Of course this is a very simple fact about remainders that we encounter early on in our math education. And it does seem intuitive, nevertheless I do have learn how to prove it, and how to do proofs in general. So far most of the 'proofs' I have done were actually verification than sophisticated proofs.
Now the proof is given as follows, and I put a number 1 next to the line I don't get.
To prove the uniqueness of r, assume $x=q_1d+r_1$ and $n=q_2d+r_2$, where $q_1$,$q_2$,$r_1$,$r_2$∈ $\mathbb{Z}$ and $0\le$ $r_1$, $r_2$ $\lt$ d.
Then $(q_1-q_2)d=r_2-r_1$
If $ r_1 \neq r_2$, we may assume $r_2 \gt r_1$.
This implies $r_2-r_1=md$, where $m\ge 1$ .
But this contradicts the fact that $r_2-r_1 \le r_2 \lt d$
To prove the existence of r, let $M=\{x-qd : q∈ \mathbb{Z}\}$
- Then $ M ∩ \mathbb{N} \neq \varnothing $, I'm having trouble with this step.
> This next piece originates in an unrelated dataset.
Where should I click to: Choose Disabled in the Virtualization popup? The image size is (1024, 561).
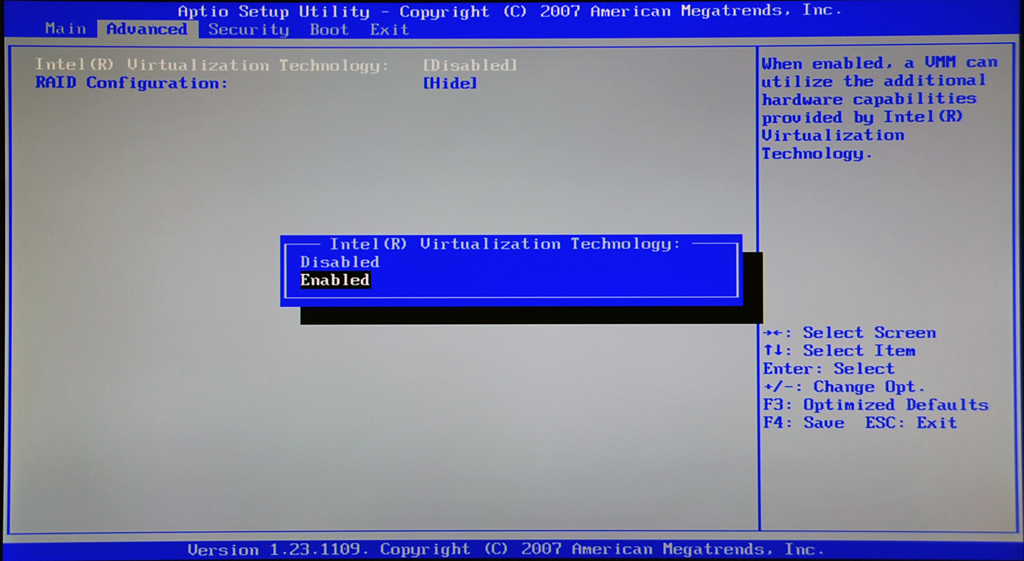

and we let r be the first element in the subset M ∩ $\mathbb{N}$ of $\mathbb{N}$. Now r=x-qd for some q and we claim that $o \le r \lt d$. If $r \ge d$ then $r \gt r-d \ge 0$ and $r-d=x-(q+1)d ∈ M ∩ \mathbb{N}$. This contradicts that r is the first element in $ M ∩ \mathbb{N}$
In your uniqueness, you so far only showed that $r_1=r_2$. You still need to (quickly) show that also $q_1=q_2$.
Regarding $M\cap\Bbb N\ne\emptyset$: If $x\ge 0$, then certainly $x-0\cdot d\in \Bbb N$. And if $x<0$, then $x-x\cdot d=(-x)\cdot (d-1)\in\Bbb N$.